Pagar pembatas tersebut direncanakan memiliki panjang sekitar 60 hingga 70 kilometer dan mulai dikerjakan pada 2026. Saat ini, proyek masih berada pada tahap survei lokasi.

Pembangunan pagar akan dilakukan secara bertahap dengan mempertimbangkan aspek lingkungan, keselamatan satwa, serta perlindungan terhadap masyarakat di sekitar kawasan TNWK.

Sambil menunggu pembangunan rampung, TNI dikerahkan untuk membantu mengantisipasi masuknya kawanan gajah liar ke permukiman warga.

Panglima Kodam XX/21 Raden Inten, Mayjen TNI Kristomei Sianturi, mengatakan keterlibatan prajurit merupakan bagian dari tugas perbantuan TNI kepada pemerintah daerah.

“Personel dari Batalyon Infanteri Teritorial Pembangunan Labuhan Ratu membantu masyarakat desa penyangga dalam menghalau gajah liar serta menjaga keamanan wilayah sekitar Taman Nasional Way Kambas,” kata Kristomei, Selasa (26/1/2026).

Konflik antara manusia dan gajah di kawasan Way Kambas telah berlangsung selama puluhan tahun.

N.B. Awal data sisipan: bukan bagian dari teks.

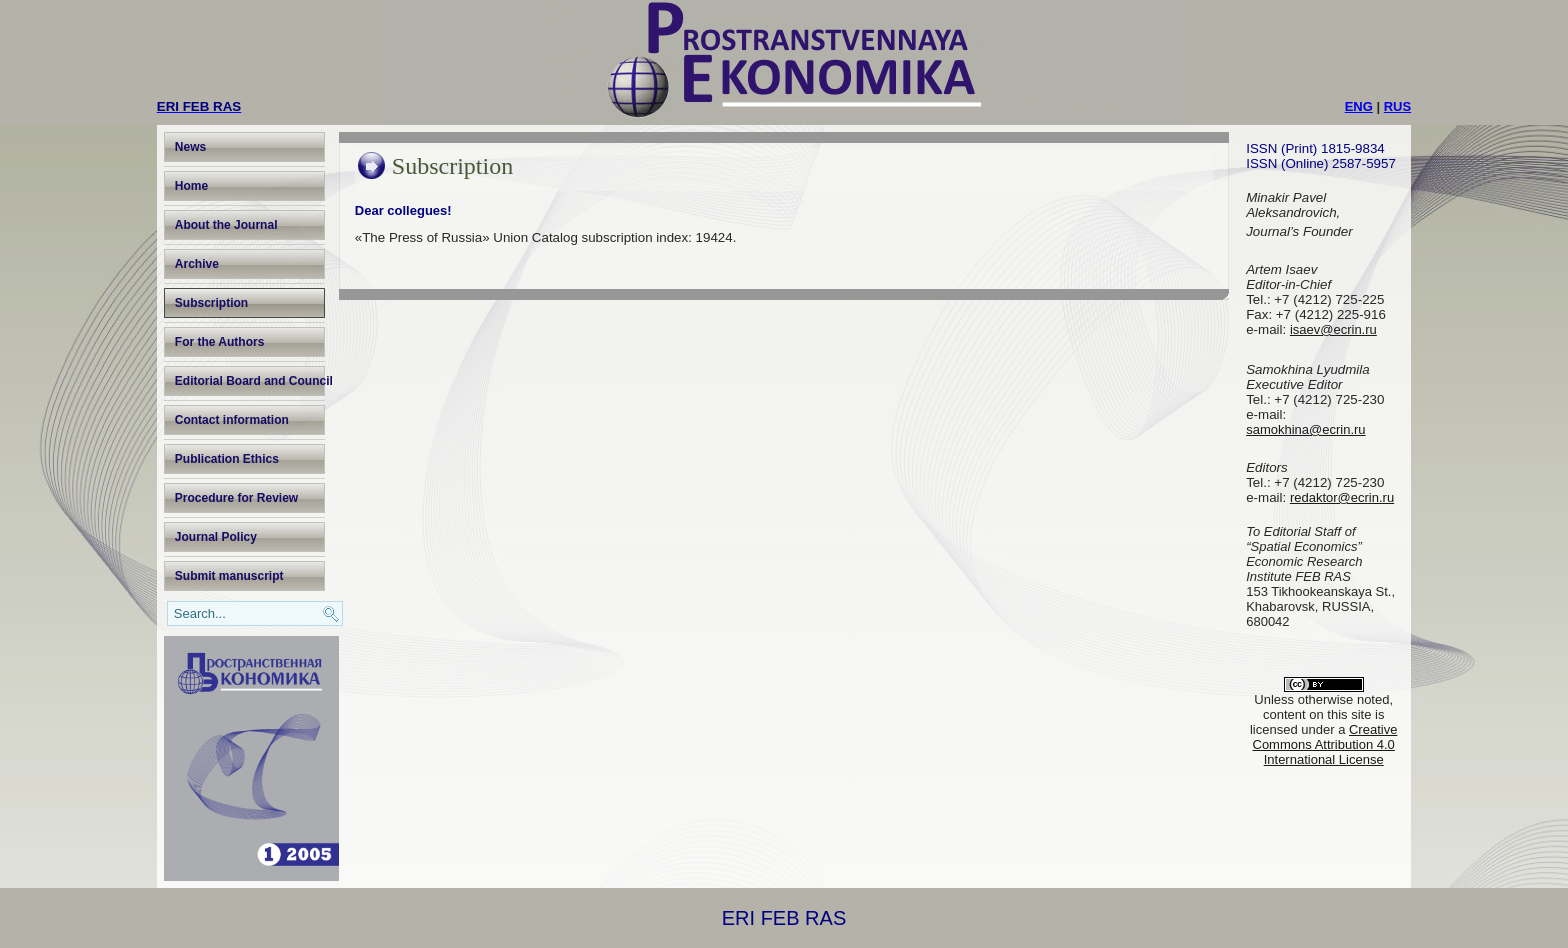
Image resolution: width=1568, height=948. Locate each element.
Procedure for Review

Warga kerap mengalami kerugian akibat rusaknya lahan pertanian dan fasilitas umum. Sejumlah peristiwa juga menimbulkan korban jiwa.

Bupati Lampung Timur, Ela Siti Nuryamah, menyebut sinergi lintas sektor diperlukan untuk menciptakan rasa aman bagi masyarakat yang tinggal di sekitar kawasan konservasi.

“Keterlibatan TNI sangat dibutuhkan untuk menjaga kondusivitas wilayah dan meminimalkan ancaman gajah liar ke permukiman, selain pembangunan infrastruktur pengamanan,” ujar Ela.

Pemerintah berharap pembangunan pagar permanen dapat menjadi solusi jangka panjang agar gajah tetap berada di habitat alaminya, sementara masyarakat desa penyangga dapat beraktivitas dengan aman.

Sebelumnya, konflik gajah kembali memakan korban jiwa setelah Kepala Desa Braja Asri, Darusmas, meninggal dunia akibat serangan gajah liar saat berupaya melindungi wilayah desanya.